Sinopse: Documentário sobre os sanfoneiros de várias localidades do Brasil.

O que se deve primeiro ressaltar como qualidade positiva em O Milagre de Santa Luzia é o fato de serem homenageados nesse documentário vários sanfoneiros de inegável importância para a música brasileira. Entre os que ainda estão entre nós, destaque para Dominguinhos, que serve de fio condutor, e para Renato Borghetti, representando o Sul do País. Quem aprecia as diversas possibilidades do instrumento musical perceberá as merecidas homenagens de músicos que já faleceram, como Sivuca. Outra ficura importante com depoimentos gravados no longa é o poeta Patativa do Assaré.

O filme começa no Nordeste brasileiro, apresentando alguns estilos musicais regionais que usam a sanfona, como o forró e o baião. Luiz Gonzaga, o maior ícone sanfoneiro do País, é ressaltado e relembrado por todos. Depois, o espectador segue viagem até o Pantanal, onde a música e a cultura gaúcha têm grande influência. Por isso, o próximo passo lógico é visitar os pampas. Lá o instrumento é chamado de gaita e novos músicos e estilos são contemplados. Finalmente, chega-se em São Paulo, onde migrantes de todo o país encontram-se e tocam variados tipos de canções.

Mesmo com essa andança por vários locais, o documentário pende mais para o lado nordestino, por isso mesmo acaba em São Paulo, a maior metrópole nordestina. Na terra da garoa, há espaço para a reflexão dos êxodos em busca de novas oportunidades e o momento mais bonito do documentário acontece. Só vendo para saber.

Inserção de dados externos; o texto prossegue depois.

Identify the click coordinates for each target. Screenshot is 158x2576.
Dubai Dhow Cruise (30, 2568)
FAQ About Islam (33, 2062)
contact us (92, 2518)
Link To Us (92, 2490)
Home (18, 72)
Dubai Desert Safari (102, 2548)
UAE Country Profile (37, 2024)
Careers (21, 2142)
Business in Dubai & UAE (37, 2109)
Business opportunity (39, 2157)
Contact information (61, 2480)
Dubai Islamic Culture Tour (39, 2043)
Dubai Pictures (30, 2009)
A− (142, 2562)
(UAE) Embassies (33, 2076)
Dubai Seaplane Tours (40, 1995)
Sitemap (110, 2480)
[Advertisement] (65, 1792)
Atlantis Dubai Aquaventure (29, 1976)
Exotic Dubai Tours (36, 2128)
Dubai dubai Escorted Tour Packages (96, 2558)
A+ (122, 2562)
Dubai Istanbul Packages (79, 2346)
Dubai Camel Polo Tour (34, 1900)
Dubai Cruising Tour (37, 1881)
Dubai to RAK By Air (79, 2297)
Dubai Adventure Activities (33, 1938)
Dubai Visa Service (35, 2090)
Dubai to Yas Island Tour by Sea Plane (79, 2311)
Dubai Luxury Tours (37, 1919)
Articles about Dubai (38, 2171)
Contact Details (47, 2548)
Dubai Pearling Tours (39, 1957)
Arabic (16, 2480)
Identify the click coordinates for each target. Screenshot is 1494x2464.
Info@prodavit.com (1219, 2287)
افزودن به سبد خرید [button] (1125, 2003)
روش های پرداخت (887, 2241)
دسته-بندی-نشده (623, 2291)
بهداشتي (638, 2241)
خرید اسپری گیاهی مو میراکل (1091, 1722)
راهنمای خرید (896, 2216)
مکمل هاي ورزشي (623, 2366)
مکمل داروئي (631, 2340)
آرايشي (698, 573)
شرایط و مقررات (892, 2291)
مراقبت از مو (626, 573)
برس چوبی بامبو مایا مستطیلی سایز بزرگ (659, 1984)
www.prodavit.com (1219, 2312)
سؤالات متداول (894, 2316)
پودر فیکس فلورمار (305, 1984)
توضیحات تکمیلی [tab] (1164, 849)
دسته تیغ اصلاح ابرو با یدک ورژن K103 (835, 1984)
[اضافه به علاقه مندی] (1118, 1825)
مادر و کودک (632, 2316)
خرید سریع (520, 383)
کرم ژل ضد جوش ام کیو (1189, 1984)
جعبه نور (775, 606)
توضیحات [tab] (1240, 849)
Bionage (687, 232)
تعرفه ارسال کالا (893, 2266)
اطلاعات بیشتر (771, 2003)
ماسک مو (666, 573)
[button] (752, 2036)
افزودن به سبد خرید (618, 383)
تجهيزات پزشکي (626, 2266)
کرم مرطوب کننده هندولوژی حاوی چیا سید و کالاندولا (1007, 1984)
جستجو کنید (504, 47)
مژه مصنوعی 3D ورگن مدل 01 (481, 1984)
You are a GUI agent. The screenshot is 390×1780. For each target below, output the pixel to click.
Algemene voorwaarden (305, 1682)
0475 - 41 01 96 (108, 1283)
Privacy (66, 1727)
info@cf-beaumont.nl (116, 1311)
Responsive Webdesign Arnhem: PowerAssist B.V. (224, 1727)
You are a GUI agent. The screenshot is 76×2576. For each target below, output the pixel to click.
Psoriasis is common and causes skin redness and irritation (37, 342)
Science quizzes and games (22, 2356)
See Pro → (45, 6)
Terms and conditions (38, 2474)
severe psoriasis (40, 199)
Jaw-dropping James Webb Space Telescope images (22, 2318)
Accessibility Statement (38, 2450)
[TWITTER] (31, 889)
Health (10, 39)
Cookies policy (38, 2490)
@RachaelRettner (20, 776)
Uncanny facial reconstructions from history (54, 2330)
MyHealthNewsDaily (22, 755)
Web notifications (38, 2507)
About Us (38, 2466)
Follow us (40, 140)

Se for desconsiderada a parte musical, o filme ainda pode ser usado como cartão de visita do país. A direção de fotografia aproveita os variados cenários que nossa geografia oferece para criar quadros estonteantes de paisagens bonitas. Mas como se trata de um documentário musical, o som precisa ser muito cuidadoso, tornando imperativo que se assista a esse documentário em uma sala de cinema.